According to the original Commissioner's Plan, there were 155 numbered crosstown streets, but later the grid was extended up to the northernmost corner of Manhattan, where the last numbered street is 220th Street. Moreover, the numbering system continues even in the Bronx, north of Manhattan, despite the fact that the grid plan is not as regular in that borough, whose last numbered street is 263rd Street. Fifteen crosstown streets were designated as  wide, including 34th, 42nd, 57th and 125th Streets, which became some of the borough's most significant transportation and shopping venues. Broadway is the most notable of many exceptions to the grid, starting at Bowling Green in Lower Manhattan and continuing north into the Bronx at Manhattan's northern tip. In much of Midtown Manhattan, Broadway runs at a diagonal to the grid, creating major named intersections at Union Square (Park Avenue South/Fourth Avenue and 14th Street), Madison Square (Fifth Avenue and 23rd Street), Herald Square (Sixth Avenue and 34th Street), Times Square (Seventh Avenue and 42nd Street), and Columbus Circle (Eighth Avenue/Central Park West and 59th Street).

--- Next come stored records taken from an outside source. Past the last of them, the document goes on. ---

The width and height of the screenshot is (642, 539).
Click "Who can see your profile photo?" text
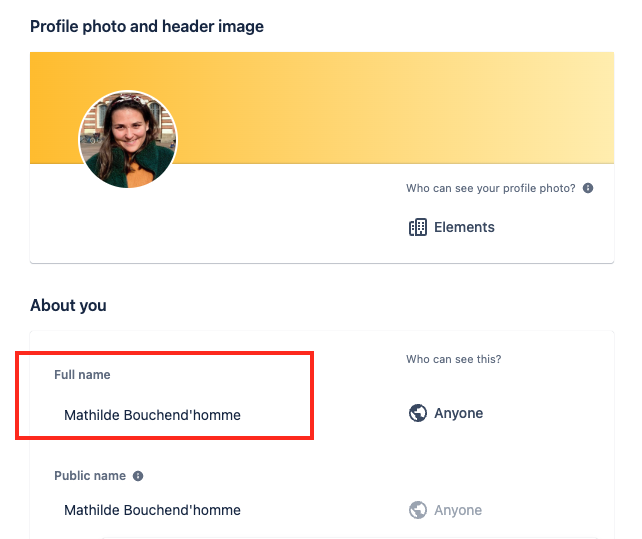[490, 188]
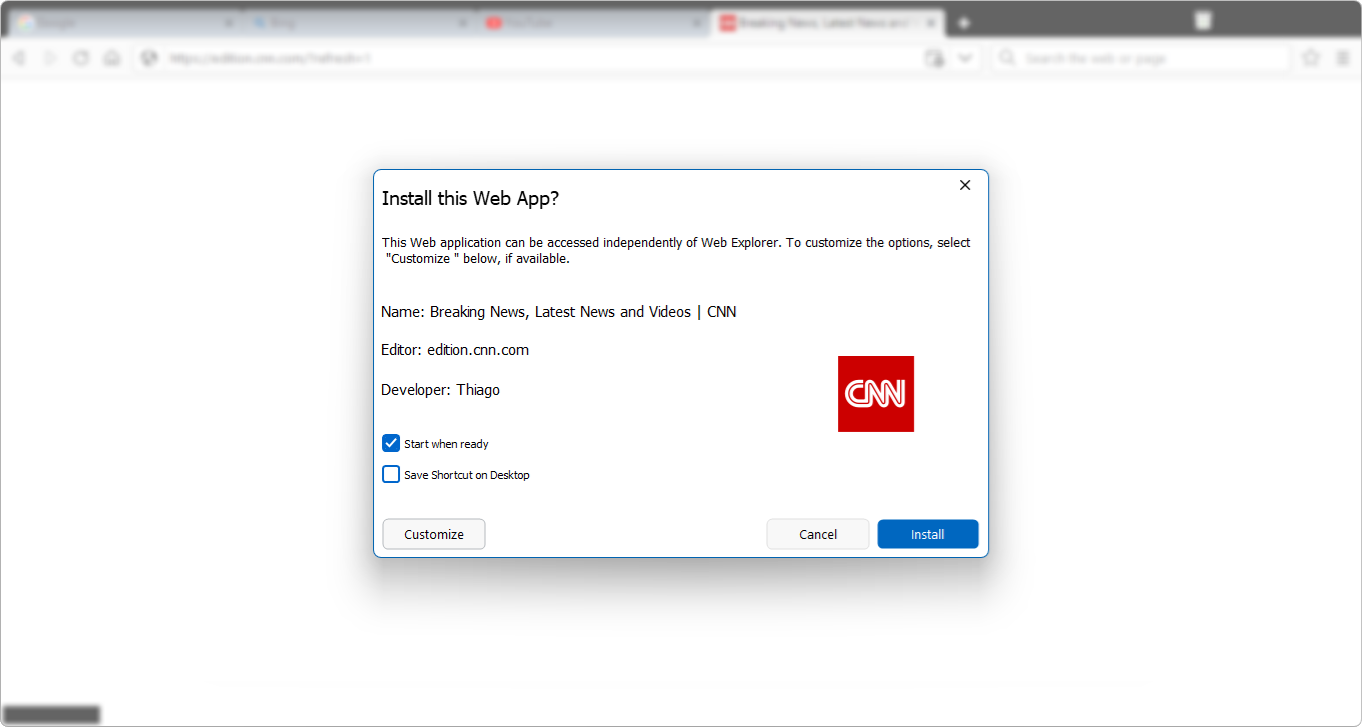Click the site information globe icon
The width and height of the screenshot is (1362, 727).
click(x=149, y=57)
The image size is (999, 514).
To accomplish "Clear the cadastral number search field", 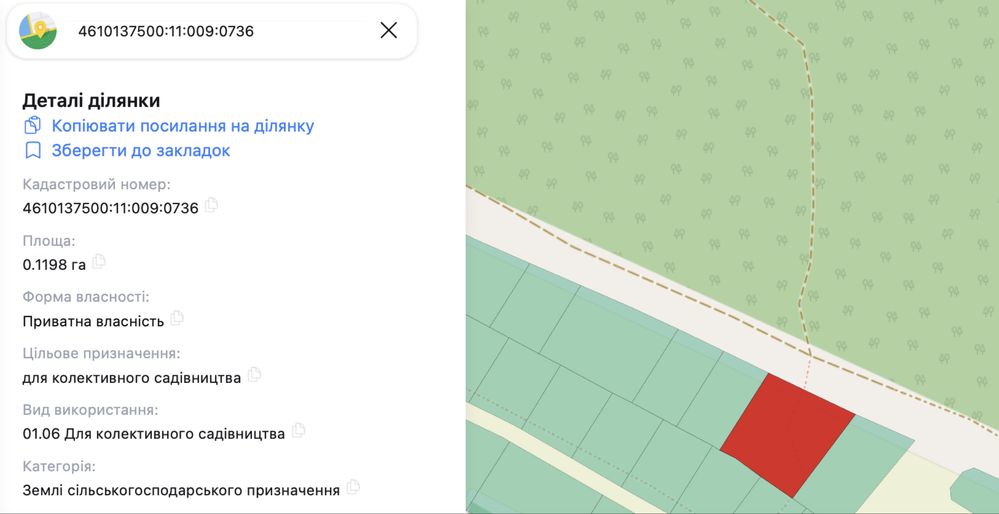I will click(389, 30).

"Crosstown traffic" refers primarily to vehicular traffic between Manhattan's East Side and West Side. The trip is notoriously frustrating for drivers because of heavy congestion on narrow local streets laid out by the Commissioners' Plan of 1811, absence of express roads other than the Trans-Manhattan Expressway at the far north end of Manhattan Island; and restricted to very limited crosstown automobile travel within Central Park. Proposals in the mid-1900s to build express roads through the city's densest neighborhoods, namely the Mid-Manhattan Expressway and Lower Manhattan Expressway, did not go forward. Unlike the rest of the United States, New York State prohibits right or left turns on red in cities with a population greater than one million, to reduce traffic collisions and increase pedestrian safety. In New York City, therefore, all turns at red lights are illegal unless a sign permitting such maneuvers is present, significantly shaping traffic patterns in Manhattan.

Another consequence of the strict grid plan of most of Manhattan, and the grid's skew of approximately 28.9 degrees, is a phenomenon sometimes referred to as Manhattanhenge (by analogy with Stonehenge). On separate occasions in late May and early July, the sunset is aligned with the street grid lines, with the result that the sun is visible at or near the western horizon from street level. A similar phenomenon occurs with the sunrise in January and December.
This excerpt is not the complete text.